Patent claims directed to “filtering Internet content” were held invalid under 35 U.S.C. § 101 in Bascom Global Internet Servs., Inc. v. AT&T Mobility LLC, No. 3:14-cv-3942-M (N.D. Tex May 15, 2015). The court held that, under Alice Corp. Pty. Ltd. v. CLS Bank Int’l., 134 S. Ct. 2347 (2014), the claims were directed to a patent-ineligible abstract idea, and thus not patentable under 35 U.S.C. § 101.
U.S. patent no. 5,987,606 is directed to methods and systems for filtering internet content. Claims 1 and 22 were representative.

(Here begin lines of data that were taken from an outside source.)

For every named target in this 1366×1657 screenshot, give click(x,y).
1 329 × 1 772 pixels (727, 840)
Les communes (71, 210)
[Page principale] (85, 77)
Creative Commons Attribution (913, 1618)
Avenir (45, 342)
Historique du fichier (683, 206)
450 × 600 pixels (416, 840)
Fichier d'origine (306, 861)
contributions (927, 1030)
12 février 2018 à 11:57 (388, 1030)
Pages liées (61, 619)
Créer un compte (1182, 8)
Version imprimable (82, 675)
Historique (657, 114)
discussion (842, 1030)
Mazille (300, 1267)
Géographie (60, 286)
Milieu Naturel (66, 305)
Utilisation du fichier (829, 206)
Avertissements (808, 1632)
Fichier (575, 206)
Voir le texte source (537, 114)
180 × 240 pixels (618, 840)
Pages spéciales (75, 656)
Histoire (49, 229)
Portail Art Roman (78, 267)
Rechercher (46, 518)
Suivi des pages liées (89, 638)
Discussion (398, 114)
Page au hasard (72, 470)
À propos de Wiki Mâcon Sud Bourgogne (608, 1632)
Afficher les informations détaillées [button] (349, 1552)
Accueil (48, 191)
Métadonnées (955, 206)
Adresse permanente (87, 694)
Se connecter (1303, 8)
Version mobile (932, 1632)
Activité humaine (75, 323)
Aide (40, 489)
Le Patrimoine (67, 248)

Claim 1 recites a content filtering system comprising the elements of a “local client computer,” “at least one filtering scheme,” “a plurality of sets of logical filtering elements,” and “a remote ISP server coupled to said client computer and said internet computer network.” Claim 22 is directed to an “ISP server” comprising the elements of “a master inclusive-list of supplied sites,” “a plurality of sets of exclusive-lists of excluded sites,” and “a filtering scheme.”
Under the first prong of the “abstract idea” test, the court held that the claims were directed to the abstract idea of filtering content. The court explained that the “act of filtering content [is] a long-standing, well-known method of organizing human activity” that is “no more than an Internet iteration of the basic concept of filtering content.” The use of a computer and internet in the ’606 patent was not enough to show that the invention solved a problem that arose out of the use of the computer and internet.

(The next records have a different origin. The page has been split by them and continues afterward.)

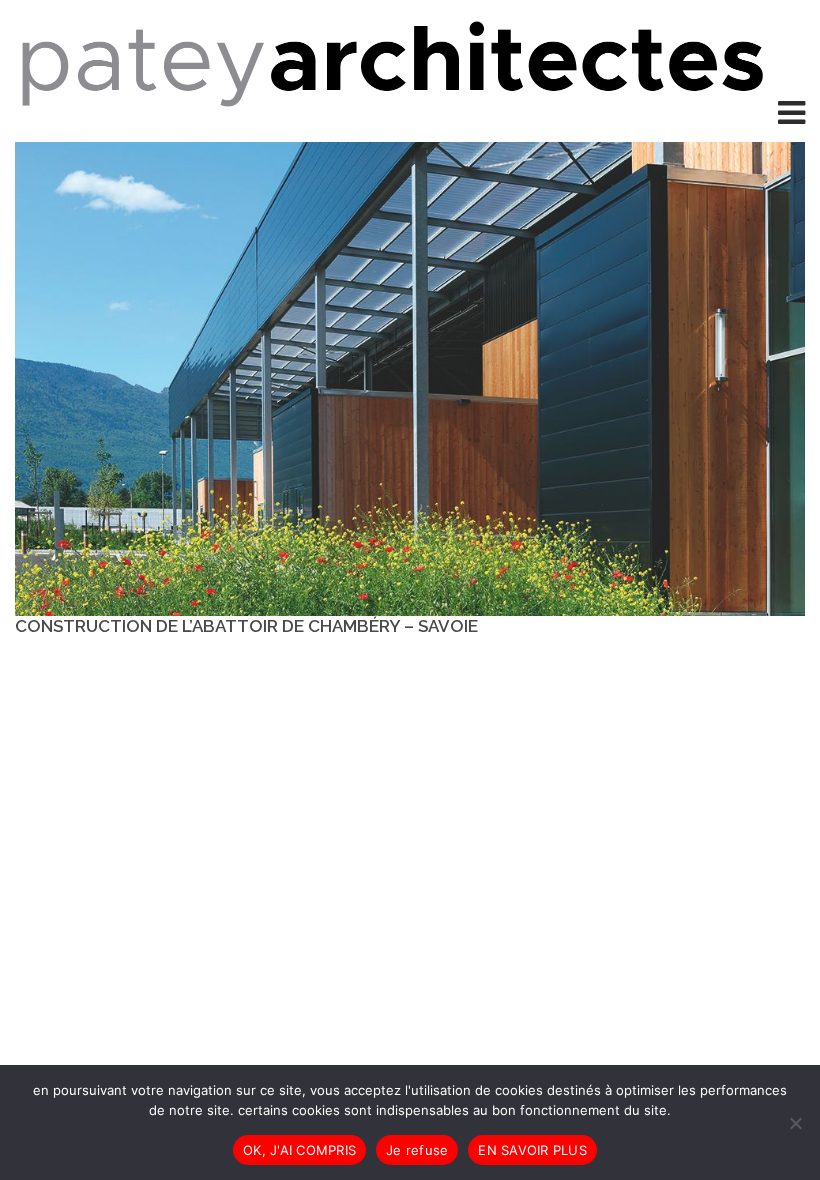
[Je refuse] (795, 1123)
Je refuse (417, 1150)
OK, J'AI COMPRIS (299, 1150)
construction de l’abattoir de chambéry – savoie (246, 626)
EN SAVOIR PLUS (532, 1150)
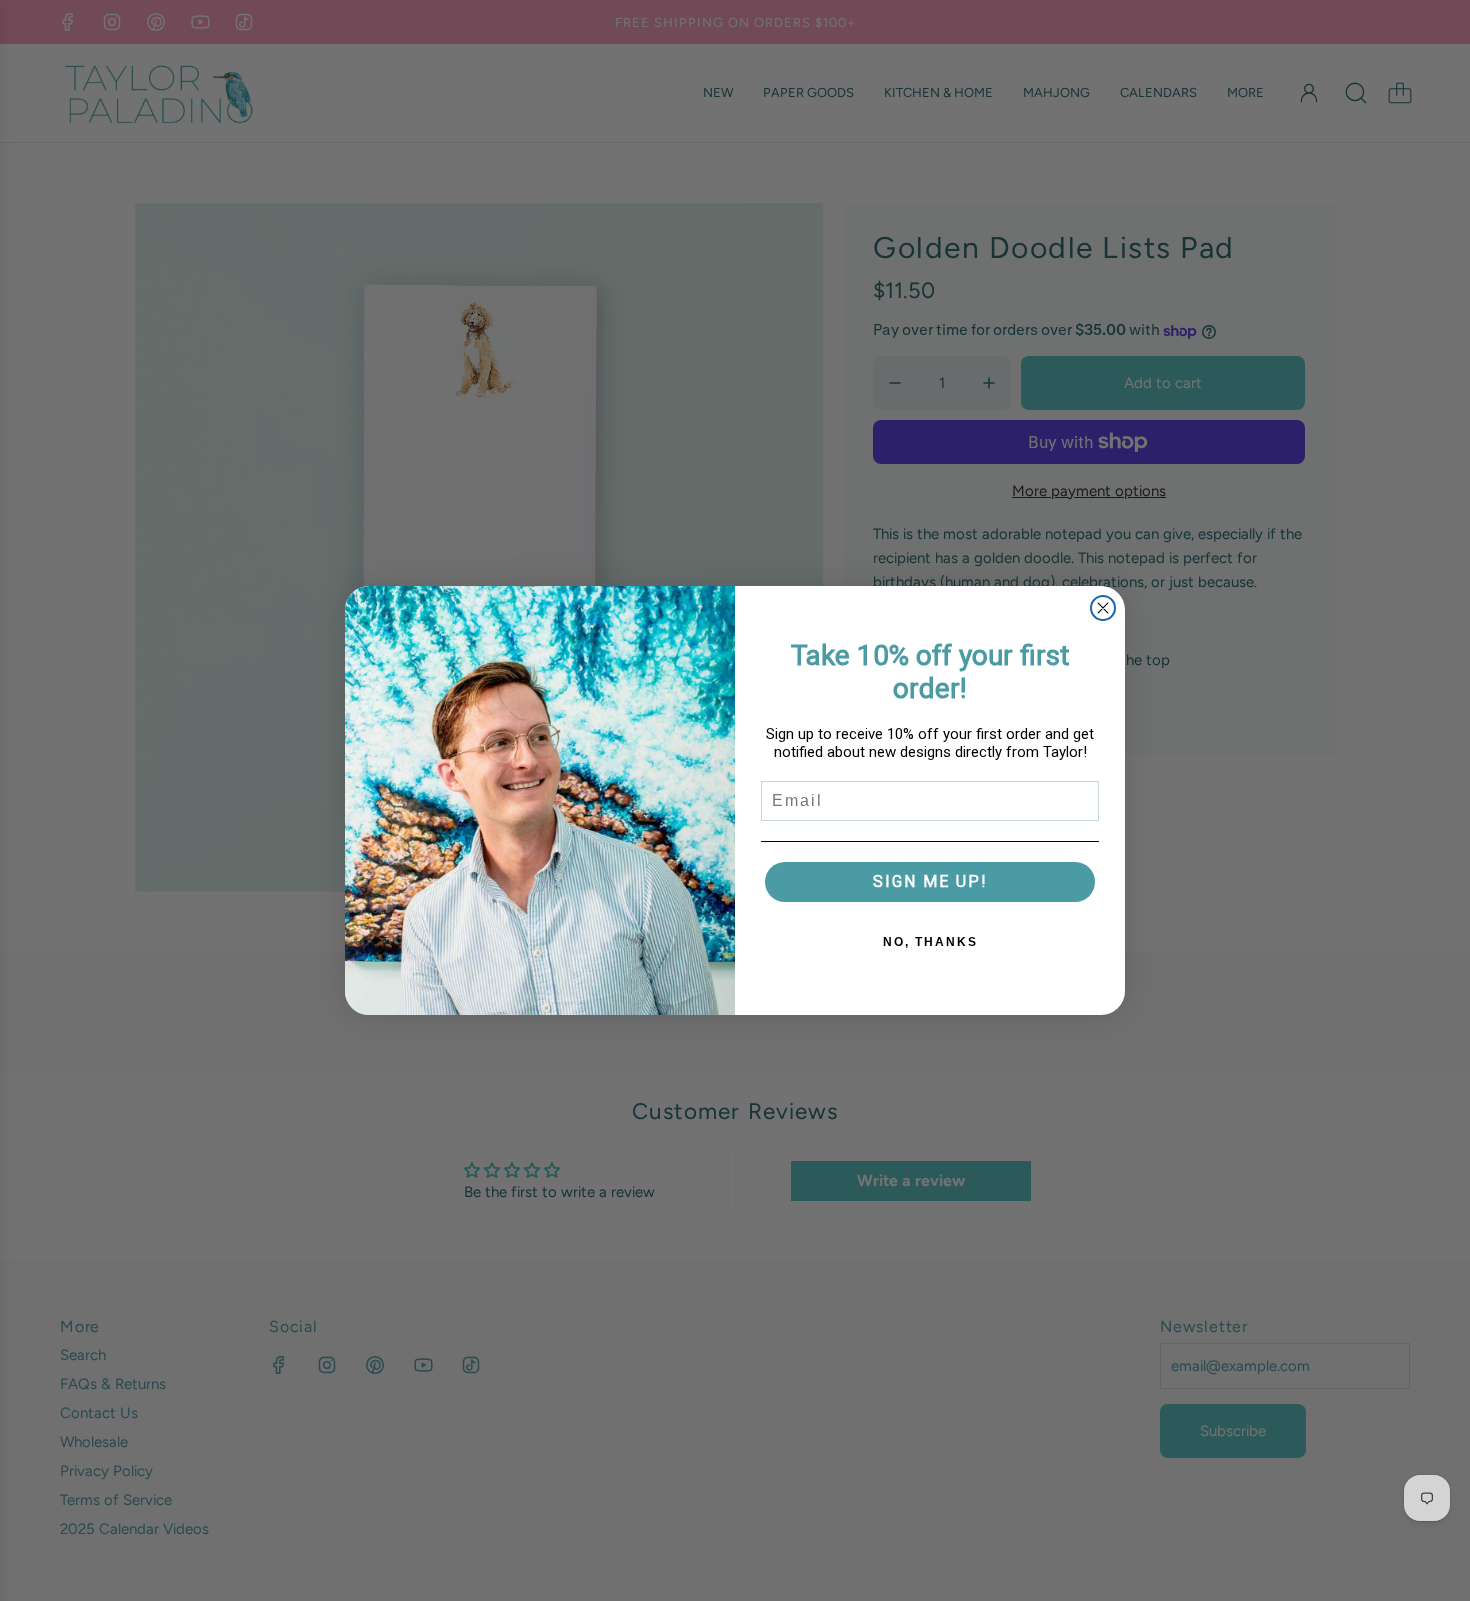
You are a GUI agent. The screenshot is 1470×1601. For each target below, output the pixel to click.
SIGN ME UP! (930, 881)
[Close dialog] (1103, 608)
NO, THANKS (930, 942)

Under the second prong of the test – whether there is “significantly more” than the abstract idea – the court mainly looked to whether the claims of the ’606 patent were analogous to the claims of the patent asserted in DDR Holdings v.Hotels.com L.P. The Federal Circuit in DDR Holdings focused on whether the claimed invention solves a long-standing problem or a problem that has arisen out of innovation. Here, the claims could preempt the entire field of filtering network content, and had no narrowing innovation. The patent owner’s argument that the claims presented a novel “ordered combination” did not present “significantly more” than the abstract idea. The claim limitations here, whether taken individually or as an ordered combination, were held to be an unpatentable abstract idea.